Preferably, the 3rd accelerometer and the 4th accelerometer lay respectively at the center of gravity of trocar sheath and inner guide so that The measuring point of trocar sheath and inner guide is positioned at same cross-section, and then may determine that both relative displacements in same radial direction, from And can more accurately judge that wall bushing has collisionless, the air gap deficiency to cause problems such as puncturing in earthquake.
Described 3rd accelerometer is also respectively arranged on first sleeve near one end of transition tank, first sleeve away from transition tank One end, the second sleeve pipe near one end of transition tank and the second sleeve pipe away from one end of transition tank.Because wall bushing is above-mentioned Position is all the weak link under earthquake disaster, on the basis of taking into full account testing cost, measuring point is located at above-mentioned position, i.e. Can reach the effect of the anti-seismic performance assessing sleeve pipe on the whole.
Described acceleration measurement device also includes that the 4th accelerometer being located on described installing plate, the 4th accelerometer are used In the outer moment of torsion of the plate measuring installing plate.
Present invention additionally comprises displacement measuring device, institute's displacement measurement device is for vibration table, support beam and set through walls Tube outer surface carries out displacement measurement.By installing acceleration measurement device and displacement measuring device on this assay device, permissible Wall bushing acceleration under seismic stimulation and displacement are measured, utilizes acceleration and displacement relation, can mutually check Result of the test, it is ensured that the reliability of sensor measurement.
Present invention additionally comprises strain gauge means, this strain gauge means includes the first strain being located at trocar sheath outer surface Count and be located at the second strain gauge of inner guide outer surface, in order to assess strain and the deformation of trocar sheath and inner guide, thus Determine the shock strength of test sample.

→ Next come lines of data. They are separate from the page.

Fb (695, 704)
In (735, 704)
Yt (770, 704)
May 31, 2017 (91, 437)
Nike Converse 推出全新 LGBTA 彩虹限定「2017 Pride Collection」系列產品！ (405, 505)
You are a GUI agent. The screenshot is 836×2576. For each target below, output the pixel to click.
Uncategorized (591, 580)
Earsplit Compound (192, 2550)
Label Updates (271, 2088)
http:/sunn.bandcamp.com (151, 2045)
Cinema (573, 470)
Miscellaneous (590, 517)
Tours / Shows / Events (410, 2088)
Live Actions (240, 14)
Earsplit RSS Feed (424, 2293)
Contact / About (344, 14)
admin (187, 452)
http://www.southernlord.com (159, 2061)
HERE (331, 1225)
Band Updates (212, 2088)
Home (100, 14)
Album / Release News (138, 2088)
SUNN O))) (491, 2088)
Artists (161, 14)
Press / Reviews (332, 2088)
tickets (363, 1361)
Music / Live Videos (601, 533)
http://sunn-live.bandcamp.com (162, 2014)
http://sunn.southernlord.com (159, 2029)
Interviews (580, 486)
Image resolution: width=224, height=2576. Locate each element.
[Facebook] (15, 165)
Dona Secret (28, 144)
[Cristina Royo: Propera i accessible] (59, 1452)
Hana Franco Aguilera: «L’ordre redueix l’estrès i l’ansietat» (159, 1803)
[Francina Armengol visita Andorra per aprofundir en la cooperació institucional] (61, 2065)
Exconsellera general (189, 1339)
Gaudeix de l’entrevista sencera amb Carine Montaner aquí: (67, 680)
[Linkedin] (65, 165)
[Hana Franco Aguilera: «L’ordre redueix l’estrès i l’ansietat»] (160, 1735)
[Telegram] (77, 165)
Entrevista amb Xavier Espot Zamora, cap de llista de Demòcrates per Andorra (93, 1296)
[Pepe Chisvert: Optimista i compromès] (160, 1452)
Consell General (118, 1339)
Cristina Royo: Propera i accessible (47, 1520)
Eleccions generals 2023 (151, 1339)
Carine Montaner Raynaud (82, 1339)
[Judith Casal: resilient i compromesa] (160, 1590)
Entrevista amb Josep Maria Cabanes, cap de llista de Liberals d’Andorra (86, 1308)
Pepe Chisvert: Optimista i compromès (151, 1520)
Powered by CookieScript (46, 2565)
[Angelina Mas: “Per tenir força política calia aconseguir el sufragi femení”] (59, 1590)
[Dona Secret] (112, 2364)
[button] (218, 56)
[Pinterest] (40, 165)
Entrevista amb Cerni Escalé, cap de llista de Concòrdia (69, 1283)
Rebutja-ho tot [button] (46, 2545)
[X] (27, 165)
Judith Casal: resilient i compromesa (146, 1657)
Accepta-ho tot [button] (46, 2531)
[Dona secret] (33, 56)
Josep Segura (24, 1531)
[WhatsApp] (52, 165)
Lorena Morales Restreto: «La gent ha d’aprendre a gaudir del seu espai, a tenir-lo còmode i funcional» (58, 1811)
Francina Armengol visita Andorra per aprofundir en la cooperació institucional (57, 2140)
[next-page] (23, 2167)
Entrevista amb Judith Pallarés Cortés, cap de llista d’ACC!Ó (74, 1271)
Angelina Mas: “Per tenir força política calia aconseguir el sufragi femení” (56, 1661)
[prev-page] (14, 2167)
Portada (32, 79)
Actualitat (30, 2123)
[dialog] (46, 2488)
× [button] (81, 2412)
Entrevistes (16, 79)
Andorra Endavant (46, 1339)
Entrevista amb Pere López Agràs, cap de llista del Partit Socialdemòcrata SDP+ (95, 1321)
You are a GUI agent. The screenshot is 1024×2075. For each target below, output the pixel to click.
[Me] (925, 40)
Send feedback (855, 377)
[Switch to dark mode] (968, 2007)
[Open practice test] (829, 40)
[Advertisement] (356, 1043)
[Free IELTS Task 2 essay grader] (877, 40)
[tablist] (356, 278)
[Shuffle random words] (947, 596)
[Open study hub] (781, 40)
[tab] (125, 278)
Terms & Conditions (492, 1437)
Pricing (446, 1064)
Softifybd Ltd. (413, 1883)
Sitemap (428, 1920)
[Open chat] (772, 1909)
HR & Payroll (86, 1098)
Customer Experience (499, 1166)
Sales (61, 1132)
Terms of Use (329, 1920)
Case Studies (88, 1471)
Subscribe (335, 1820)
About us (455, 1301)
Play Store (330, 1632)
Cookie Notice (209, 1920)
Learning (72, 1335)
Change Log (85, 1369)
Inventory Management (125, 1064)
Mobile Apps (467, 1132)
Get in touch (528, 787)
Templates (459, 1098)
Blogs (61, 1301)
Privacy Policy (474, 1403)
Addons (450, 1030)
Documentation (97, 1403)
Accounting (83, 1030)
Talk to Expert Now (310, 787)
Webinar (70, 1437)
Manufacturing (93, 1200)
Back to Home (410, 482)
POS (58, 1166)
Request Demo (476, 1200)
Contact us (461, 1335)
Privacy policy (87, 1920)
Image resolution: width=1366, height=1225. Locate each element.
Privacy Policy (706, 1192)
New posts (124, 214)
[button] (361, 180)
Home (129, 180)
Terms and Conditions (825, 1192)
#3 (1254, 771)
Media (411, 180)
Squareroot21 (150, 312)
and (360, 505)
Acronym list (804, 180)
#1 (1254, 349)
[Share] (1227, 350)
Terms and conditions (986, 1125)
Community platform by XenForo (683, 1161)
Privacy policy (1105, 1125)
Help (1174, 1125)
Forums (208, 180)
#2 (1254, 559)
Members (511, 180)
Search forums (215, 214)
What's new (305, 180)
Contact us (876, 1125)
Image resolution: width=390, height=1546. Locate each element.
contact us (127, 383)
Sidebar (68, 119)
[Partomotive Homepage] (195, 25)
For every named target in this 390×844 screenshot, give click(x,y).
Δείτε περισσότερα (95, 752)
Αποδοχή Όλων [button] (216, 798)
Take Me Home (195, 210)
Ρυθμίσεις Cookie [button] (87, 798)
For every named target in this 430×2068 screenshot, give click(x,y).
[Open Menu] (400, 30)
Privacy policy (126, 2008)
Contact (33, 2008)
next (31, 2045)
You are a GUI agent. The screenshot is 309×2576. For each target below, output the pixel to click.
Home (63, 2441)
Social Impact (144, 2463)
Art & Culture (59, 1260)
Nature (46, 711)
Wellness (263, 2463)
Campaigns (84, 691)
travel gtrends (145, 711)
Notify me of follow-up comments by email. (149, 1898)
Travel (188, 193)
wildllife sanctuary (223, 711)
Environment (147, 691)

Owing to place tank connected with transition on wall bushing is the link that antidetonation is the weakest, in first sleeve near transition One end and second sleeve pipe of tank arrange the first strain gauge near one end of transition tank, the first guide rod near one end of transition tank with And second guide rod arrange the second strain gauge near one end of transition tank, both can reach the effect of test strain, can save again Testing cost.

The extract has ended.